-- Start of Records for the exercise --

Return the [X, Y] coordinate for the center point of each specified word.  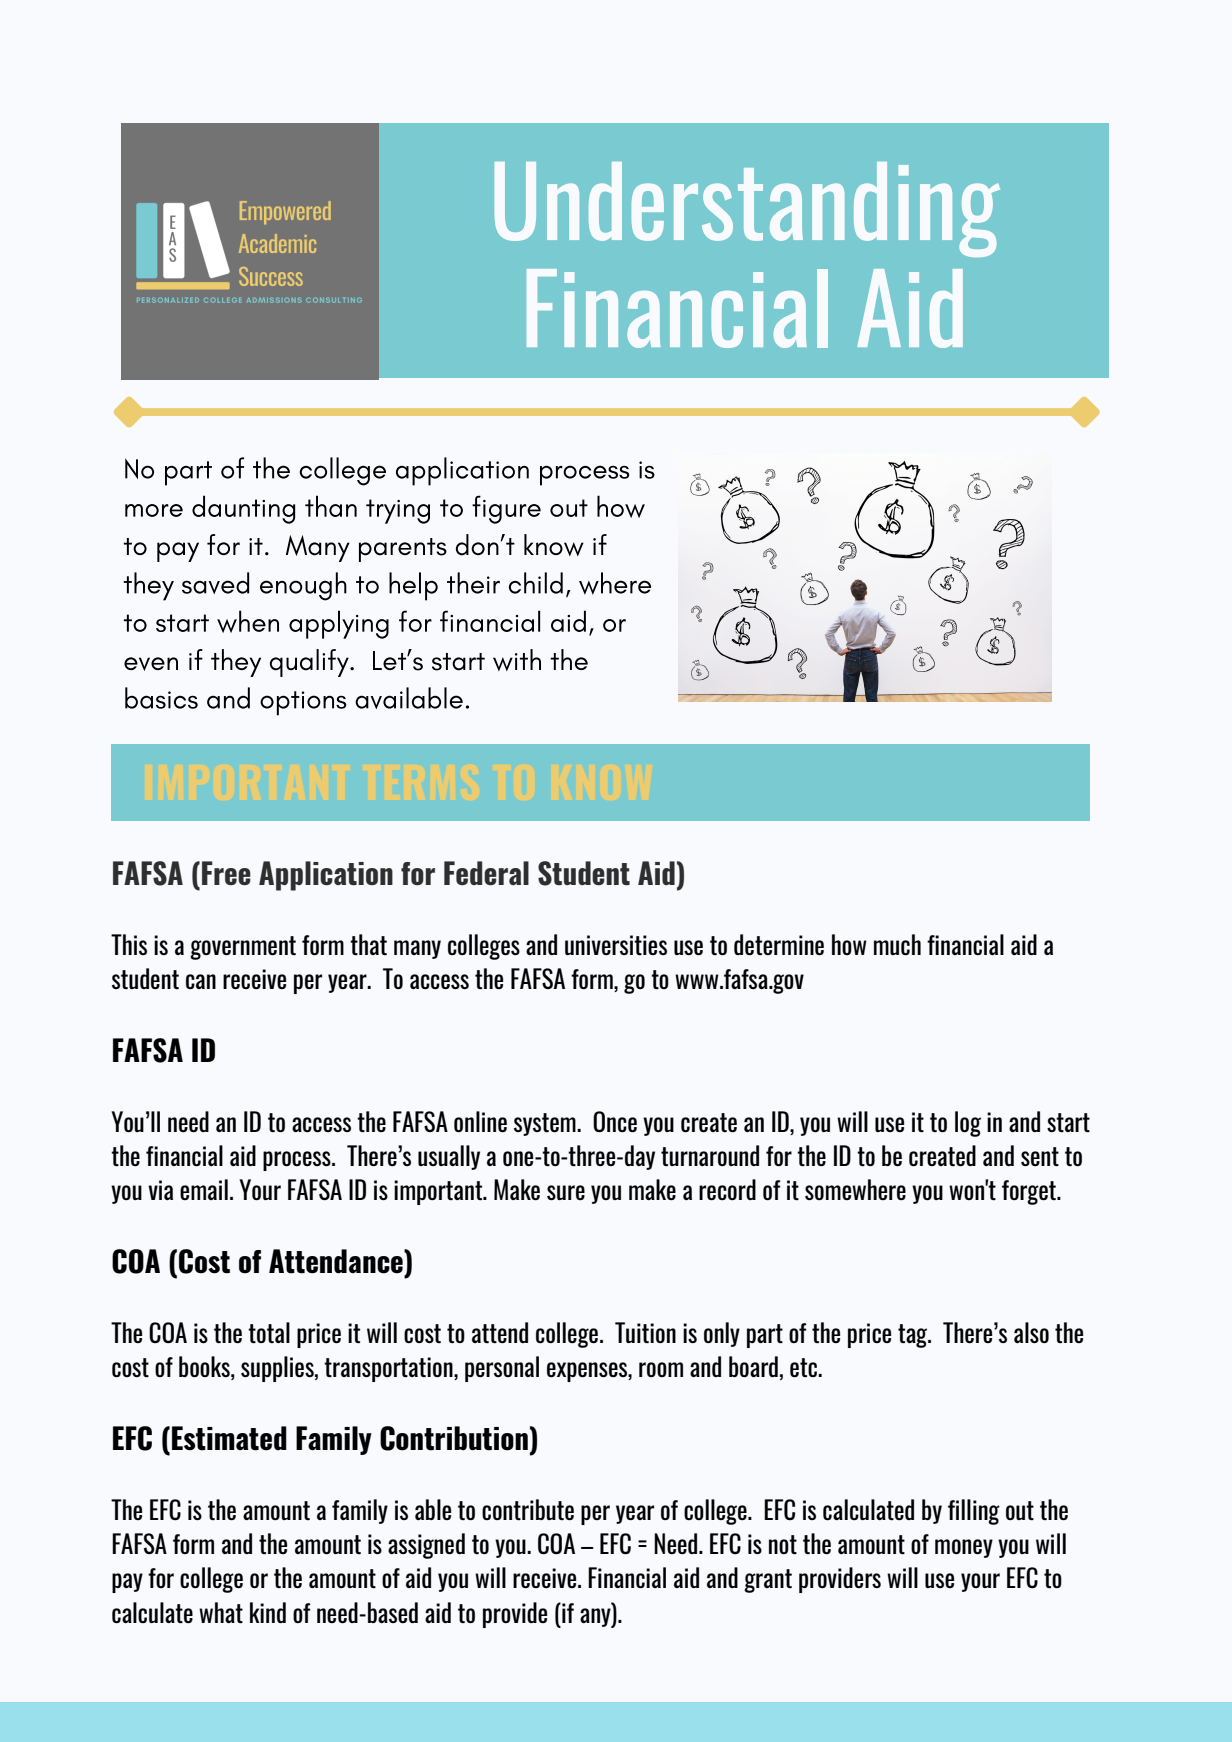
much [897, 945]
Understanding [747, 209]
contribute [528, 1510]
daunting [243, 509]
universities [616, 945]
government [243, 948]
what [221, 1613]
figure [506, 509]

-- End of Records for the exercise --
-- Start of Records for the exercise --

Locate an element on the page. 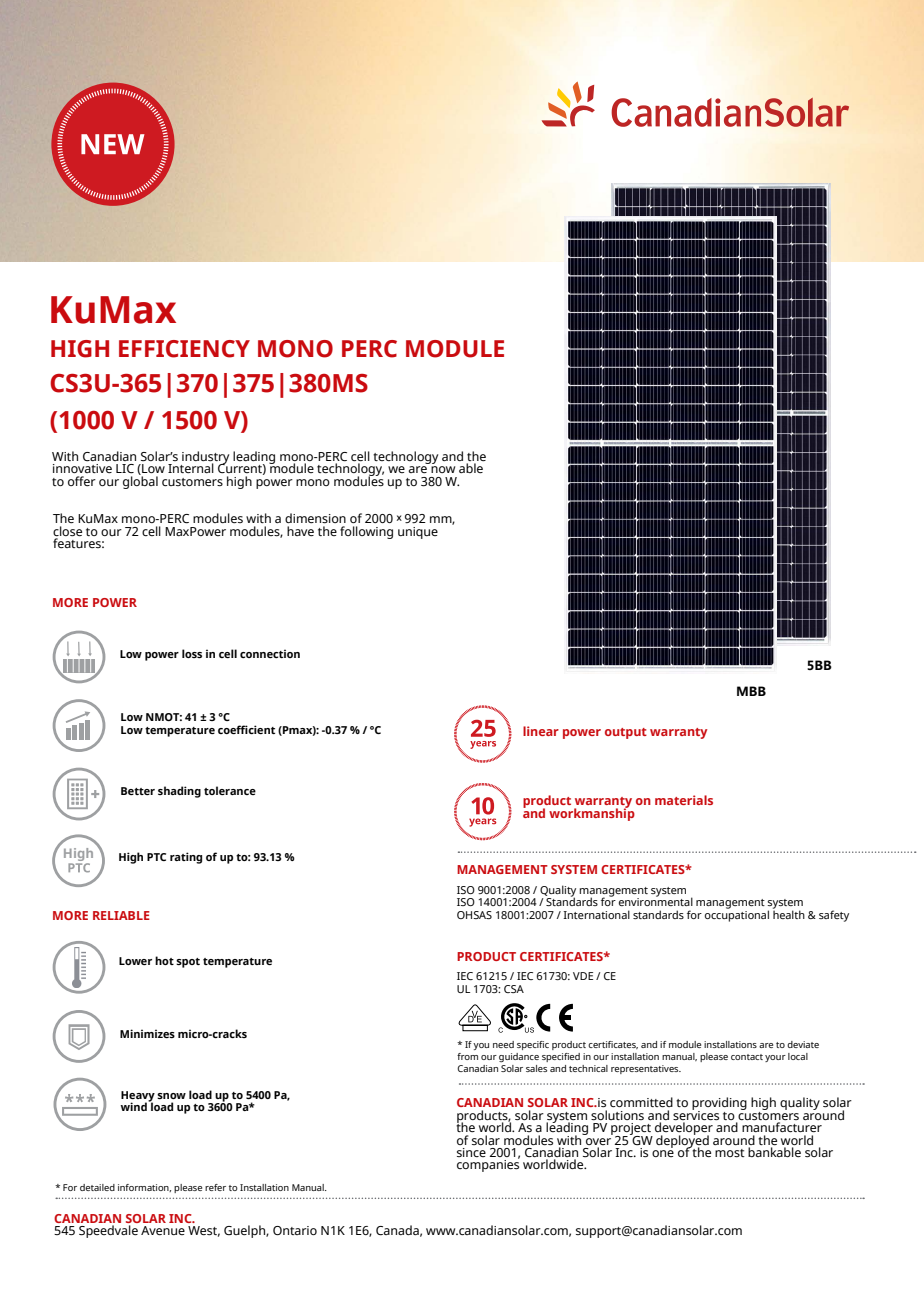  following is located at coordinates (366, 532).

-- End of Records for the exercise --

--- Written task ---
Print the lines between the one holding "Return the [X, Y]" and the one holding "figure [506, 509]", inclusive, copying them as they appear. Leave the pictures out of your answer.

--- Completed task ---
Return the [X, Y] coordinate for the center point of each specified word.  
much [897, 945]
Understanding [747, 209]
contribute [528, 1510]
daunting [243, 509]
universities [616, 945]
government [243, 948]
what [221, 1613]
figure [506, 509]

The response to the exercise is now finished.